The appeal was previously fixed for hearing on Wednesday July 13 at 9 am before Guyana’s Court of Appeal. Gulliver McEwan, the first-named appellant, and representatives of the GTU and SASOD were present in a completely full courtroom.  At this hearing, the appellants filed their skeleton arguments in accordance with the rules of the Court. The arguments of the State were yet to be filed. The Court of Appeal noted that the arguments filed by counsel for the appellants were extensive and that it wished some time to fully review them and to receive the arguments from the State.

The case was initially filed in February 2010, following the widely reported arrests and convictions of seven trans persons for the 1893 summary offence of ‘being a man’ and wearing ‘female’ attire in a public way or public place, for an improper purpose.’ Four of the convicted persons filed this action, along with SASOD, which approached the Faculty of Law UWI Rights Advocacy Project (U-RAP). Thereafter, with the assistance of U-RAP and local counsel, a constitutional challenge to the cross-dressing law was filed.
The McEwan case argues that the archaic cross-dressing law, found in section 153 (1) (xlvii) of the Summary Jurisdiction (Offences) Act 1893, is inconsistent with the Constitution of Guyana. It also argues that the conduct of the Chief Magistrate, who told the individual appellants that they were confused about their sexuality and should follow the teachings of Jesus Christ, was also not consistent with the Guyana Constitution.
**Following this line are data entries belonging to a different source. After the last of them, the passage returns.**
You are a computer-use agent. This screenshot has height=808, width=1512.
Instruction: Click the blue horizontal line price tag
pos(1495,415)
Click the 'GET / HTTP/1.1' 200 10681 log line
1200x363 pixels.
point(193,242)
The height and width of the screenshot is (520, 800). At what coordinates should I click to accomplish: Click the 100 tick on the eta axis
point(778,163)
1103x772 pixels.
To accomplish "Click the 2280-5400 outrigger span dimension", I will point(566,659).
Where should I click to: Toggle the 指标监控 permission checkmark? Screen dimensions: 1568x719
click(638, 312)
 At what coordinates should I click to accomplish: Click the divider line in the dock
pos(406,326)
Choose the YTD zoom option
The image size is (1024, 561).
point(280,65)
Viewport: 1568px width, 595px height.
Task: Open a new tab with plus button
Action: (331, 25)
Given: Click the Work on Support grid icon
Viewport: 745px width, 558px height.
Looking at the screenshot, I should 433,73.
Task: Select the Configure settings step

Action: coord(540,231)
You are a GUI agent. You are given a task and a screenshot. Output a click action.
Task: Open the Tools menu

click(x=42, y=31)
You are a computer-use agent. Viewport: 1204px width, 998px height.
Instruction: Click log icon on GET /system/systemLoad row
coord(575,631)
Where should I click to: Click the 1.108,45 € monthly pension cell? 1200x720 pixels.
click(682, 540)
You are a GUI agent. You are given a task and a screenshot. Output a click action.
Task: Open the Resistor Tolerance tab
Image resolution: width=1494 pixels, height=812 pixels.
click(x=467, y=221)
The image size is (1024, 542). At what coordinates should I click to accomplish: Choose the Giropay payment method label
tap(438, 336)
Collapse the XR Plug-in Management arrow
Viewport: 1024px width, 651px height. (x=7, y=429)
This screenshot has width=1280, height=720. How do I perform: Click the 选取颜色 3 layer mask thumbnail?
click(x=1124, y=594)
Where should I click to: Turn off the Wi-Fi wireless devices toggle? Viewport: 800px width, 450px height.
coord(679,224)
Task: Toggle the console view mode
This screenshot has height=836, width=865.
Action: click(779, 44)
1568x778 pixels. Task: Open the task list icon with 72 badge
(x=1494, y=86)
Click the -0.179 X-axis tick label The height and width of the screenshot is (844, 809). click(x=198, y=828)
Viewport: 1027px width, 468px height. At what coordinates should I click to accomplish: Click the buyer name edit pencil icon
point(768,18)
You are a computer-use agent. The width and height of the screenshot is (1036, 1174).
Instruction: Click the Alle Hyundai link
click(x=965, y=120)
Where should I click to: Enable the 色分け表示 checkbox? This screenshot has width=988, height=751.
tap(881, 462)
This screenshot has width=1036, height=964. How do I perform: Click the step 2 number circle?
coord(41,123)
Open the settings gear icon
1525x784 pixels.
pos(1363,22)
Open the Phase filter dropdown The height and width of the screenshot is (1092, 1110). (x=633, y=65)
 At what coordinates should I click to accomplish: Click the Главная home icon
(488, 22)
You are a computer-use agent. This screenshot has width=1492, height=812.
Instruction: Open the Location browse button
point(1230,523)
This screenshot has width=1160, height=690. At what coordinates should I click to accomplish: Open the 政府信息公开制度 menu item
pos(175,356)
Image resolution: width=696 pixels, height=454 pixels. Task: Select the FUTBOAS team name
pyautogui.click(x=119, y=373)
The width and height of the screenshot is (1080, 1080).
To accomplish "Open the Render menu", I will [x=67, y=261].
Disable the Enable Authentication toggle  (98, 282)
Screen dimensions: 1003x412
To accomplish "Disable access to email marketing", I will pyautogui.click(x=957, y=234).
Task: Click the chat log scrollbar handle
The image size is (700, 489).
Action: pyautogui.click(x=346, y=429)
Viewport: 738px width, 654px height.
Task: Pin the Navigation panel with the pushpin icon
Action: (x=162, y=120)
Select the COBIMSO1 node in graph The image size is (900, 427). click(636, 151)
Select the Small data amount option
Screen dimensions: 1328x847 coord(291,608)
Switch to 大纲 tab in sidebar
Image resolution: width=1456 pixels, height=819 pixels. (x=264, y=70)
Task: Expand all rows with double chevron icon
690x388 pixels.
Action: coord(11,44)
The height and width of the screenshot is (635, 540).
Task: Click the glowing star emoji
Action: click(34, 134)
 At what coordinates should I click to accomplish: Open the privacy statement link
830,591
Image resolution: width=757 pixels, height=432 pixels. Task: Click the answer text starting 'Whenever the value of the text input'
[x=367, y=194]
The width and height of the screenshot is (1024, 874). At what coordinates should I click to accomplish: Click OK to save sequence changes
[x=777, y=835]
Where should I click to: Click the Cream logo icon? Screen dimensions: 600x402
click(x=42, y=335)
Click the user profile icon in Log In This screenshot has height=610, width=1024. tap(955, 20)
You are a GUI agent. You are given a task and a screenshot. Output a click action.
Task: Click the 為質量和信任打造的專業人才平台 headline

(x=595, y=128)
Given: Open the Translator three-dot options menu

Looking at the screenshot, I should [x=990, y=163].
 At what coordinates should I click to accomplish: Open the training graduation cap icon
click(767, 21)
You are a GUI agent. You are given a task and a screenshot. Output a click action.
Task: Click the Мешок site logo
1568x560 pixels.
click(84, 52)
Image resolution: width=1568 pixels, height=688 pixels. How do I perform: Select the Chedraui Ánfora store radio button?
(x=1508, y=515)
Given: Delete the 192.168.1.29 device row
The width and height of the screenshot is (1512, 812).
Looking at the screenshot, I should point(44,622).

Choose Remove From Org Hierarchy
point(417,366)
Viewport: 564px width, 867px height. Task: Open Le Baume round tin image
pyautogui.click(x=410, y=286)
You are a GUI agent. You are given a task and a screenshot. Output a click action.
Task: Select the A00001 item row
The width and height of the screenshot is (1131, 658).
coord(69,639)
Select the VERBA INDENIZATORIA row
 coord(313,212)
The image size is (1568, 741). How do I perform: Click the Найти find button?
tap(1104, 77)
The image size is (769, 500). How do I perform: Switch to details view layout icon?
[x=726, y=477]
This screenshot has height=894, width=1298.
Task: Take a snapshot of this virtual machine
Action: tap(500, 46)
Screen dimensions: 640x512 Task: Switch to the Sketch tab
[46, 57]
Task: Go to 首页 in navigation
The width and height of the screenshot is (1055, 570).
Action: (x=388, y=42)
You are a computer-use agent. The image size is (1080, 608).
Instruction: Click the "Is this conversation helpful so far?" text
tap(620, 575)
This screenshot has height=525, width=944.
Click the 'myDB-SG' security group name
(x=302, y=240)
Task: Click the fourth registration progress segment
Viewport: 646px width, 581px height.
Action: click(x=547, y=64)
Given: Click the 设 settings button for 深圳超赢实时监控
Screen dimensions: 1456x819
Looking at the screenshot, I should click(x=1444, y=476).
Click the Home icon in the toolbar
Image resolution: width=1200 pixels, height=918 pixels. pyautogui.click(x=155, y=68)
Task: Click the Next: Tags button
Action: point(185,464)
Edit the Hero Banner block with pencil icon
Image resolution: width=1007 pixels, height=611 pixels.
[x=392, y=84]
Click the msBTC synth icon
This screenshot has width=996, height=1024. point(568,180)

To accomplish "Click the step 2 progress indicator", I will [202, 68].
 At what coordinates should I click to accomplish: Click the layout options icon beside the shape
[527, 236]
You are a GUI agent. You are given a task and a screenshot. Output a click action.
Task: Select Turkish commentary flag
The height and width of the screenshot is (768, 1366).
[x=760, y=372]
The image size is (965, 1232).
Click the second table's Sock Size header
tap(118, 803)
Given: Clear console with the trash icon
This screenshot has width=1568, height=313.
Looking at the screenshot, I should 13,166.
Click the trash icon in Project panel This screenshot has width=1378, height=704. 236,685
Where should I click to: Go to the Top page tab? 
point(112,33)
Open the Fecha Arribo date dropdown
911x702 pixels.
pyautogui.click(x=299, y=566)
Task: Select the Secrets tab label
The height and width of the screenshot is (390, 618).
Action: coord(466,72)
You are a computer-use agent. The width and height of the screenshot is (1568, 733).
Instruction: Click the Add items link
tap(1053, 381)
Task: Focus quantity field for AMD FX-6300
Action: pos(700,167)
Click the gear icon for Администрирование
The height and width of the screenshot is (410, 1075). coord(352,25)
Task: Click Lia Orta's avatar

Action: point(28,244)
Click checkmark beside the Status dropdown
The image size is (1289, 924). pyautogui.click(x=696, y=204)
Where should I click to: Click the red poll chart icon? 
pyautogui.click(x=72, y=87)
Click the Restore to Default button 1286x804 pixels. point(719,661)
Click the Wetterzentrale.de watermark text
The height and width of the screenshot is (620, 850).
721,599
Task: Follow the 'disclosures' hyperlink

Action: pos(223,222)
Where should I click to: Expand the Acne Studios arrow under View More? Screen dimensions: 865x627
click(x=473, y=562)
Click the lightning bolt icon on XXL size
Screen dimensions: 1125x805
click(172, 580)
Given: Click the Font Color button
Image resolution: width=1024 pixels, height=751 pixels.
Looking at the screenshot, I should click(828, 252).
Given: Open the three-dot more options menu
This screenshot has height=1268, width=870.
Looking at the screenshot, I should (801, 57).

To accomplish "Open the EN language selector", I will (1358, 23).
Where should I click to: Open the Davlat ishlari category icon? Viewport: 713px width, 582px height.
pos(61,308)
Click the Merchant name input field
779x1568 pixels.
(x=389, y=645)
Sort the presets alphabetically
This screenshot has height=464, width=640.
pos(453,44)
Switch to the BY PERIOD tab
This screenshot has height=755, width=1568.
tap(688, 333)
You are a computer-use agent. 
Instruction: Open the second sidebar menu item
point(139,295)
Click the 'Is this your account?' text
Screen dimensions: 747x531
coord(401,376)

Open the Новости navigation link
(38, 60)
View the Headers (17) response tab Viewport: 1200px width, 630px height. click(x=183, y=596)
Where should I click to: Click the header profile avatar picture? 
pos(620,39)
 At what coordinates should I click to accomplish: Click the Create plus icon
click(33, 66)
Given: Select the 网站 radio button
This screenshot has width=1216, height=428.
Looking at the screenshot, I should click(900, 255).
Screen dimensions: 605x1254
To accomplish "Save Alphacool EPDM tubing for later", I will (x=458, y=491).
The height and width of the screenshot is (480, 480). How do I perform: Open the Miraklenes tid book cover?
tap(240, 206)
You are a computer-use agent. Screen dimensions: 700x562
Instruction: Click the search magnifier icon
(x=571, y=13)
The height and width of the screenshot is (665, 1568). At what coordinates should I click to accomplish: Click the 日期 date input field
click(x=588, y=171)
In September, 2013, then Chief Justice, Ian Chang, heard the case and ruled that cross-dressing per se is not a crime, unless done for an “improper purpose.” The parties appealed this ruling, in part because of the inherent uncertainty in the terminology employed in the statute. With that uncertainty, state officials have virtually unlimited discretion in applying the law.
The entire legal team includes Mr. Miles Fitzpatrick SC, Mr. Nigel Hughes, Dr. Arif Bulkan, and Mr. Gino Persaud.